This follows on very nicely from my previous post, ‘Where Is the Rest of the Video?’, where we had to analyze video metadata in order to answer questions about missing footage. In the case here, we have some discrepancies with the frame rate. Let us take a closer look.
The first thing to point out is that I have recently changed one of the Amped FIVE Program Options and I thought it was worthy of an initial mention.
I am coming across many more CCTV files with audio streams. Now, I am not saying that they all have noise, but they do have a stream. As such, I have changed my video engine default to FFMS with Audio.
This engine is now the default on new installations. However, if you have updated from a previous version, the old settings are retained.
Upon loading the video into Amped FIVE, I can see from the File Info tool that an audio stream has been detected, but the waveform envelope in the Player bar is empty.
This is a common issue. The file has an audio track and a stream identifier….but there is no audio inside it. Sometimes there is audio, but it is only a quiet click, usually every second. If ever you come across this, it is always worth paying attention to the timing and duration of the audio. The audio is often used for timing so it can help to identify what length the video should be if there are frame rate issues such as it playing too slow or too fast.

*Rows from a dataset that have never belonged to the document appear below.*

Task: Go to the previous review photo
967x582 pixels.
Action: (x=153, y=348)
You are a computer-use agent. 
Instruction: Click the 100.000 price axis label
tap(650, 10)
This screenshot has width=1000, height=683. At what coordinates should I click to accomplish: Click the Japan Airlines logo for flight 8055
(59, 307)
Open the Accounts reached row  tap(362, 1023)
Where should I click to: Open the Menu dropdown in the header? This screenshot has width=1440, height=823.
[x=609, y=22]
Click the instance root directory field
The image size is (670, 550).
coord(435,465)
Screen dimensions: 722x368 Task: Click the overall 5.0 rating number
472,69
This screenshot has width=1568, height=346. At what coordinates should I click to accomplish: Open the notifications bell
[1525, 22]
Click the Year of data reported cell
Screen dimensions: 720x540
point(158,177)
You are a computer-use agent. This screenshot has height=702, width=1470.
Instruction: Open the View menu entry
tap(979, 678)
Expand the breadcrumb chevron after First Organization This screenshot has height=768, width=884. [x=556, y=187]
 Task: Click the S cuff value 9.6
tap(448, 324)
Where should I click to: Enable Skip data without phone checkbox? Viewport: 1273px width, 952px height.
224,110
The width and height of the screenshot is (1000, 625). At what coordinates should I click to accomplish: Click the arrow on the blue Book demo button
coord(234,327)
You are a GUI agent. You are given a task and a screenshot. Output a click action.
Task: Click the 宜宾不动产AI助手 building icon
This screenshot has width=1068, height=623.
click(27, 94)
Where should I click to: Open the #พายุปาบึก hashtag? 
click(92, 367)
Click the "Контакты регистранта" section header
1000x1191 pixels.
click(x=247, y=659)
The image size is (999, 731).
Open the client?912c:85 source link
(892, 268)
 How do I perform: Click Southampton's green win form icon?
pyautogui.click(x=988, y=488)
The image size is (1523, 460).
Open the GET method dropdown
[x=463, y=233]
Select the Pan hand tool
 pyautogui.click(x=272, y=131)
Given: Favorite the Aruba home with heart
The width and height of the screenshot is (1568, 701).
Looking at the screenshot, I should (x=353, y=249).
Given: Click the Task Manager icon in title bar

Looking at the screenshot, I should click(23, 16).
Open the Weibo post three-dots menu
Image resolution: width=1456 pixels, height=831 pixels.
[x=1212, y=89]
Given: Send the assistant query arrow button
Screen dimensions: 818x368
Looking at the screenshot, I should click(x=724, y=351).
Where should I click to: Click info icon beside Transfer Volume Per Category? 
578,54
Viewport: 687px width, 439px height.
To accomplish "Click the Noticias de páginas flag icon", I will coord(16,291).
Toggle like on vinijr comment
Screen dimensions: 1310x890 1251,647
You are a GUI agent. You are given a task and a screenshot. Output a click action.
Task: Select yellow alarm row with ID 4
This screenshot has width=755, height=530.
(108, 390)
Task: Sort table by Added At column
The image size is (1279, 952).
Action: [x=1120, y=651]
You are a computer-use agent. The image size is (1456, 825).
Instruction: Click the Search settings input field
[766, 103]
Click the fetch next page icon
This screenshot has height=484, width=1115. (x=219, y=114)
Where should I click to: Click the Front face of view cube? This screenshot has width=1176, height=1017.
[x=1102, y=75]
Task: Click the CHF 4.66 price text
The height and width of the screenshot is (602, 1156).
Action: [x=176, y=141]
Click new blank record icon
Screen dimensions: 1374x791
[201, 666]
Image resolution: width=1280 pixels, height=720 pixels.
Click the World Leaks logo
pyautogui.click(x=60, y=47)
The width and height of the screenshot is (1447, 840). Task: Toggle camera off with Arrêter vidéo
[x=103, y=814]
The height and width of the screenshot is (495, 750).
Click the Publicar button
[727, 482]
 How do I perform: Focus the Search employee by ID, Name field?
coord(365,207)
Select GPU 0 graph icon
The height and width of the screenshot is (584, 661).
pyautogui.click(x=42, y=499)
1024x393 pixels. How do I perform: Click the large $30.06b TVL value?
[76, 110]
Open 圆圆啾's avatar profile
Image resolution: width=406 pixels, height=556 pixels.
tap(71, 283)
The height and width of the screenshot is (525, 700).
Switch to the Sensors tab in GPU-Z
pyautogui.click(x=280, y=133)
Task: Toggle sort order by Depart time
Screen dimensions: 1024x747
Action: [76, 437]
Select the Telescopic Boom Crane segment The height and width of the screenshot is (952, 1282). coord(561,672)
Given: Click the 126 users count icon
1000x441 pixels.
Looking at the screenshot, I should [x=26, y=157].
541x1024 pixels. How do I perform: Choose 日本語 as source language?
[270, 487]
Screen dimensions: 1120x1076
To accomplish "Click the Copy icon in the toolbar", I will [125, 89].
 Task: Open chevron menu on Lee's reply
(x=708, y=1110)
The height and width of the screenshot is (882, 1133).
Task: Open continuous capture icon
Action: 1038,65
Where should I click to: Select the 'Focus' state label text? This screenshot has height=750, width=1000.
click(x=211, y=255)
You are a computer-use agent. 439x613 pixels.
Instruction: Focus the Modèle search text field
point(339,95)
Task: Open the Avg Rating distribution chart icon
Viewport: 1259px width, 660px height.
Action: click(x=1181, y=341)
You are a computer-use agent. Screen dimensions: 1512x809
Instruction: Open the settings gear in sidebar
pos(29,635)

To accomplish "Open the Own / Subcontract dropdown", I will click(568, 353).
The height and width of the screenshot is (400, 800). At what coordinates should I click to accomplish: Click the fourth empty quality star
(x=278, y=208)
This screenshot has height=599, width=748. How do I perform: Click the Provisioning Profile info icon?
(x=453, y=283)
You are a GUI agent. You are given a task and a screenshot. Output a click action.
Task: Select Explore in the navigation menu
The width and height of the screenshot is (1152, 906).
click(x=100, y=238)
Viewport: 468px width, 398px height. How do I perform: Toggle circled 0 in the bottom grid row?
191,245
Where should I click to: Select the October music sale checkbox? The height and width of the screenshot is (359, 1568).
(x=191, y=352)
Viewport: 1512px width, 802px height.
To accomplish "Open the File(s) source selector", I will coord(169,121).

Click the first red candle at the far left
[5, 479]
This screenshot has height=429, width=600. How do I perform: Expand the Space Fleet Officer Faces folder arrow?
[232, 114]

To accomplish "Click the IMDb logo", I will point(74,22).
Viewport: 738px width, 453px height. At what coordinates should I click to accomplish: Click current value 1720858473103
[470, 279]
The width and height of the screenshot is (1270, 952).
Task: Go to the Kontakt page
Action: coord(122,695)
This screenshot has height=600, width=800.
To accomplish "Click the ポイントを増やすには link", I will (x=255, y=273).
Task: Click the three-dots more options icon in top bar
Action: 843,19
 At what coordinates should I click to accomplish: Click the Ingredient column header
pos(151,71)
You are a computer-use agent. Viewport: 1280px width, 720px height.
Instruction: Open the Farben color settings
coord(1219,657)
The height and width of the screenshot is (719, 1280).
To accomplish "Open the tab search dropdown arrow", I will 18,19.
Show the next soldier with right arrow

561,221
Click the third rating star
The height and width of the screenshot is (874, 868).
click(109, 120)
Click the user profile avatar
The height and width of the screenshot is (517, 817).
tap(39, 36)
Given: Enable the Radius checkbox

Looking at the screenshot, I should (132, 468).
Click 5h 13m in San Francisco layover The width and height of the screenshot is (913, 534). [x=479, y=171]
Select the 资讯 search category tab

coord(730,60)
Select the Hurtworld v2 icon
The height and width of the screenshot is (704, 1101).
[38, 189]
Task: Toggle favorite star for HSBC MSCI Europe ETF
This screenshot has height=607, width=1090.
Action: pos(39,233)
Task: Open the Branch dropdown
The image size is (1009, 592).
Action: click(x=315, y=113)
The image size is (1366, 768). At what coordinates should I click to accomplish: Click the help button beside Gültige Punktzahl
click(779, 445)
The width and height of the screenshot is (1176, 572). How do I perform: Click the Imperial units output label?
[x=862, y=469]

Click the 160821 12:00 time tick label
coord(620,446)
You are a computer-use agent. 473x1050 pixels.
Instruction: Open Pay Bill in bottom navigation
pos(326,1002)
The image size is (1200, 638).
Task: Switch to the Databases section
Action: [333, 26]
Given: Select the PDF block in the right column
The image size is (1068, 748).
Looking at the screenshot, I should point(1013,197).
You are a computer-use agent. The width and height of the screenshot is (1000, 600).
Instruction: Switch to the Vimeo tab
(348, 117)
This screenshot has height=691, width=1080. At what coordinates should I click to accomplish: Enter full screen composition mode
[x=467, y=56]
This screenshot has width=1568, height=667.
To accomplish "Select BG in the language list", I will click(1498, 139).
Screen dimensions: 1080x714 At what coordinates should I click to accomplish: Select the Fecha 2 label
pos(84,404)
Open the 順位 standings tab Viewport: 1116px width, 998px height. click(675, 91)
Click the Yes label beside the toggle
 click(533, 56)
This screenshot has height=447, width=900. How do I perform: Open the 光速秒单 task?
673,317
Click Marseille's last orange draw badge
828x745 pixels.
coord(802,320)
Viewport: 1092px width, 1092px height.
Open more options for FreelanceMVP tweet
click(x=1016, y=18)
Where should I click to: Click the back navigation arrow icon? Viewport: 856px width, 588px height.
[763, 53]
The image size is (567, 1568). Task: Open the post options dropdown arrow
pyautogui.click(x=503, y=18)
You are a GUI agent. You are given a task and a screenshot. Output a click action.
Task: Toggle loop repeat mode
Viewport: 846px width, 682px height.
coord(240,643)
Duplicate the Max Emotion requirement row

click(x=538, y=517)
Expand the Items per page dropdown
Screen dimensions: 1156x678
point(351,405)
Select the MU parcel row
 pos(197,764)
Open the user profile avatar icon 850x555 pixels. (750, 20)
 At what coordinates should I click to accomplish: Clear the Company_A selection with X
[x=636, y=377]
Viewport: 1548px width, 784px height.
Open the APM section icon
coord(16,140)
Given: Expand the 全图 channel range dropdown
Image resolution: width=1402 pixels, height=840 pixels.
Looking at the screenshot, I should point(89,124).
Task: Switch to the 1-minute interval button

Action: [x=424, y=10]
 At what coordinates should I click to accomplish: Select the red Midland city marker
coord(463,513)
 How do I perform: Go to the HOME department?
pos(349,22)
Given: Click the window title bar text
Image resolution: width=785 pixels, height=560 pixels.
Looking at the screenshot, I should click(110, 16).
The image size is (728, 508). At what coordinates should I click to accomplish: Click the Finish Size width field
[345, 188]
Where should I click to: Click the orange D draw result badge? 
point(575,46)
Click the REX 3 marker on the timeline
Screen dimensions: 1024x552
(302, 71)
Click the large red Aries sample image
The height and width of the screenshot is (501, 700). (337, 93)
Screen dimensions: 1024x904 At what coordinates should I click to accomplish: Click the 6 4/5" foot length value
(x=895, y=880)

Another thing to highlight is that these ‘blank’ audio streams can often cause scrubbing problems. If this is the case, you can switch back to the FFMS Video Engine to stop any audio decoding attempts.
Before I digress any further, let us get back to the ‘Frame Rate’ issue here..
The File Info tool, seen in the image above, also tells me that the video has 1208 frames and a duration of 00:01:20.786. A frame rate of 14.95 has been calculated. (1208 / 80.786).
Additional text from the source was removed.